Chapter 8 of 12 · 2 min read
AI Agency, Handlers, and Symbolic Autonomous Institutions
Bounded machine agency, accountable handlers, and the institutional meaning of SAI.
Word Wallet Web · v0.2 · Moses Sam Paul
AI Agency, Handlers, and Symbolic Autonomous Institutions
Quick Answer
Word Wallet Web gives AI systems bounded agency through versioned handlers with declared inputs, outputs, consent scopes, limitations, and accountable operators. A proposed Symbolic Autonomous Institution may use these handlers, but software autonomy never removes human governance, appeal, or institutional responsibility.
Bounded agency
AI systems can classify, generate, recommend, and execute workflows, but operational capability is not moral or legal accountability. Word Wallet Web models machine action through handlers: versioned services with declared inputs, outputs, scopes, and owners.
A handler contract should state supported modalities, consent scope, retention behavior, error conditions, version, and limitations.

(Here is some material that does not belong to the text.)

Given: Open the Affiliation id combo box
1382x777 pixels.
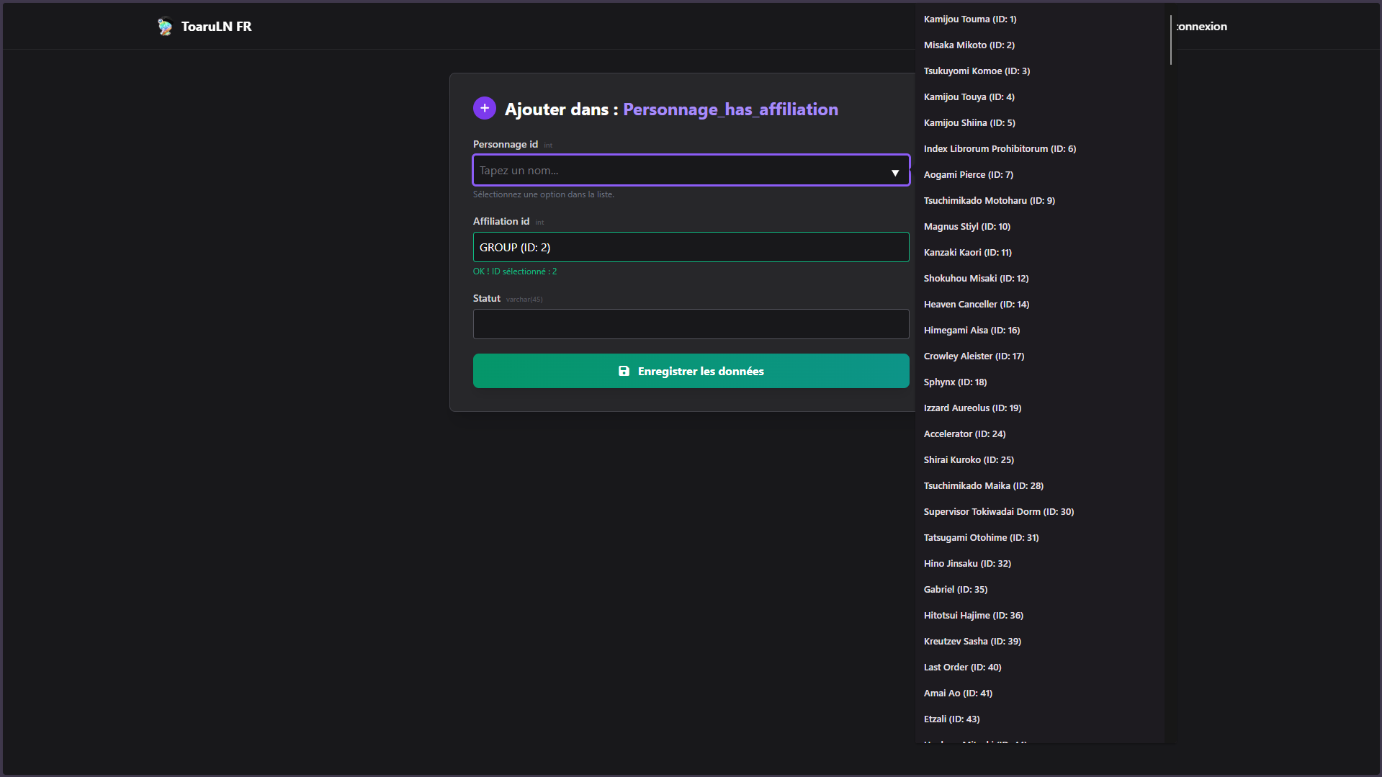Looking at the screenshot, I should [x=690, y=247].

The registered expression points to that contract. The organization operating the handler remains accountable for its use.

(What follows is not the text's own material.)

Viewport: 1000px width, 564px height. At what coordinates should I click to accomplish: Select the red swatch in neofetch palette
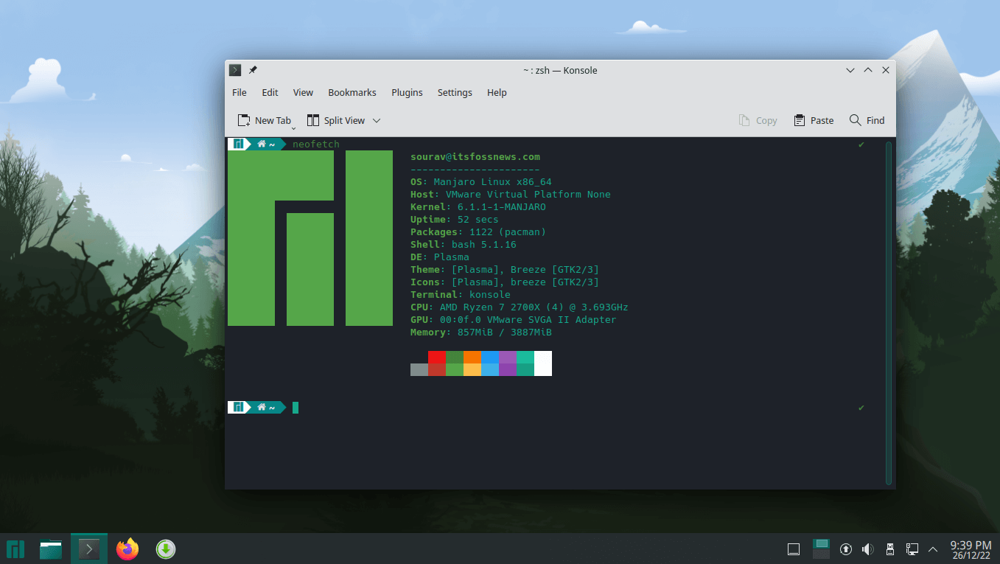click(436, 363)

Symbolic Autonomous Institution
This edition uses Symbolic Autonomous Institution (SAI) for a proposed institution whose identity and operations are organized around a registered symbolic purpose and partially executed by software. It replaces the earlier biological metaphor, which obscured institutional responsibility.

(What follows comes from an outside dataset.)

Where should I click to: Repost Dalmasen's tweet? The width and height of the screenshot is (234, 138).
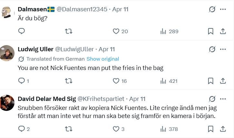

An SAI is a long-term hypothesis, not a deployed legal form. Autonomy should mean bounded operational independence under a constitution, not freedom from human accountability.
~SAOcommons is different
~SAOcommons is the canonical IoV protocol for collective context, including Learning, Earning, and Organization Building through a Performance gateway. Its name must not be treated as a generic label for every symbolic institution. Protocol naming and institutional theory occupy different layers.
Minimum safeguards
An AI-assisted institution should expose:
- who can change its handler or rules;
- which decisions require human review;
- how participants appeal or exit;
- what evidence supports automated outputs;
- what data is retained and why;
- how an incident can suspend execution;
- how the institution can be wound down.
The test is not whether a system appears autonomous. The test is whether authority, responsibility, and recourse remain legible.